Most disturbingly, many of these women were dropping out during prime earning years. One significant reason is to take care of elderly parents. Research by Pew shows that women are far more likely to take a large reduction in hours, take off time, quit a job or turn down a promotion to care for a child or family member (see chart).
A large academic literature suggests that women will bear the brunt of the caregiving activities for elderly retirees. Research suggests that, “Daughters are twice as likely as sons to become the primary caregiver.” Richard Johnson and Anthony Lo Sasso find, “time to help parents strongly reduces female labor supply at midlife.” Research also confirms that women do not care for elderly parents because they are already unemployed, but rather, “Thus, the causal relationship between employment and caregiving in late midlife is largely unidirectional, with women reducing hours to meet caregiving demands.” In a recent study Yeonjung Lee and Genan Tang find, “Results show that women caregivers for parents and/or grandchildren were less likely to be in the labor force than non-caregivers and that caregiving responsibility was not related to labor force participation for the sample of men.” AARP estimates that a caregiver over 50 will lose $283,716 in wages and benefits for men and $324,044 for women. There are costs for businesses too, an estimated annual loss of $33.6 billion in lost productivity. But the brunt of the burden is borne by the poor, women and people of color. The impact of the retirement crisis could set back the progress of women in the labor force by decades.
One solution to the retirement crisis is the financial sector, which benefits the rich while undermining the wealth of the poor. Rep. Chris Van Hollen has laid out the best way to do that; his recent proposal is centered around a financial transaction tax projected to raise $1.2 trillion in revenues. The tax wouldn’t just raise revenues; there is strong evidence it could reduce market volatility and rent-seeking (rampant on Wall Street). The money raised from the tax should be used to bolster the social safety net slowly being shredded by the right. It should also be used for public investment in infrastructure.

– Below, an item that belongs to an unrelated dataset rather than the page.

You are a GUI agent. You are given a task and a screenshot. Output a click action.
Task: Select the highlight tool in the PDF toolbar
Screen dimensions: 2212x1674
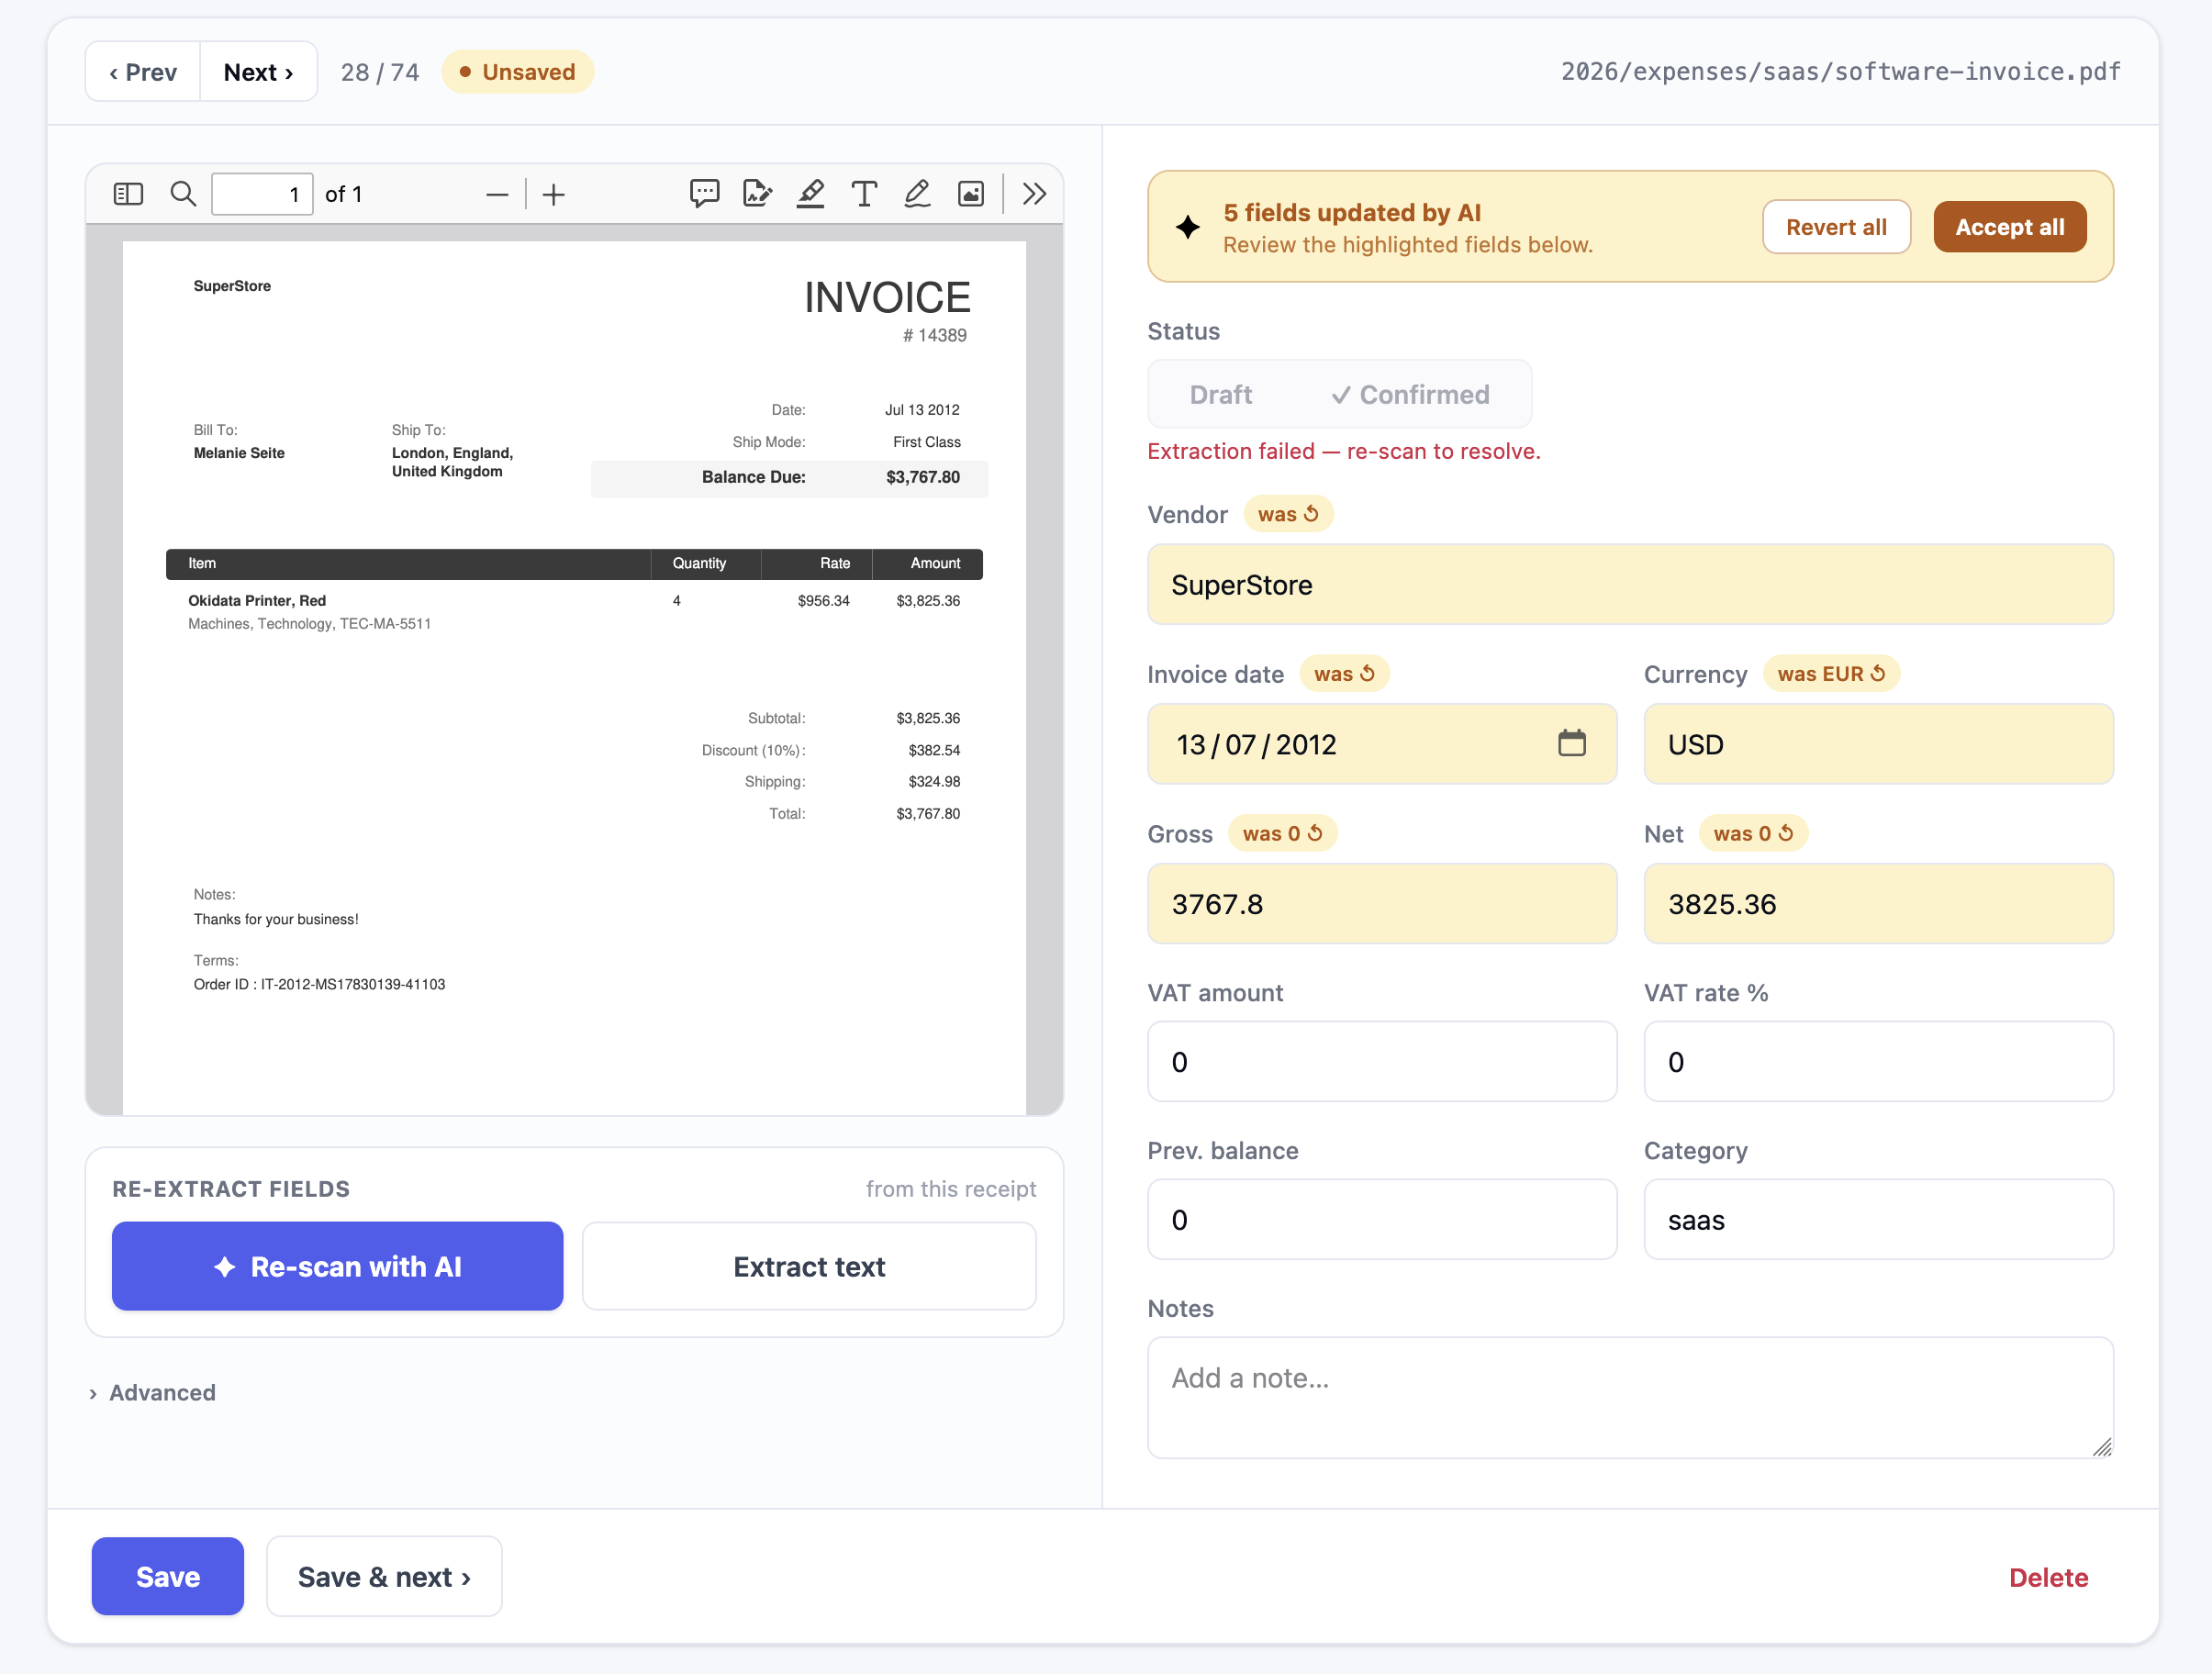point(811,194)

A more structural issue is the nature of uncompensated work in a capitalistic society. While it is unlikely that we can decimate patriarchy in the near future, one solution could be socialize it. By turning over caregiving, early childhood education and other labor that is currently performed by women (without pay) to the public sector, women will be free to pursue their own interests. Labor that was once uncompensated will now be performed for decent wages creating millions of public sector jobs (massive cuts to public sector jobs have also taken a toll on female employment). Further, we should ensure that both women and men have access to parental leave, sick leave and an adequate pension. These reforms will be costly, but the $1.2 trillion that a financial transaction tax would raise could easily cover these costs. Our tepid commitment to gender equity will be rendered useless if continued austerity falls entirely on the shoulders of working women.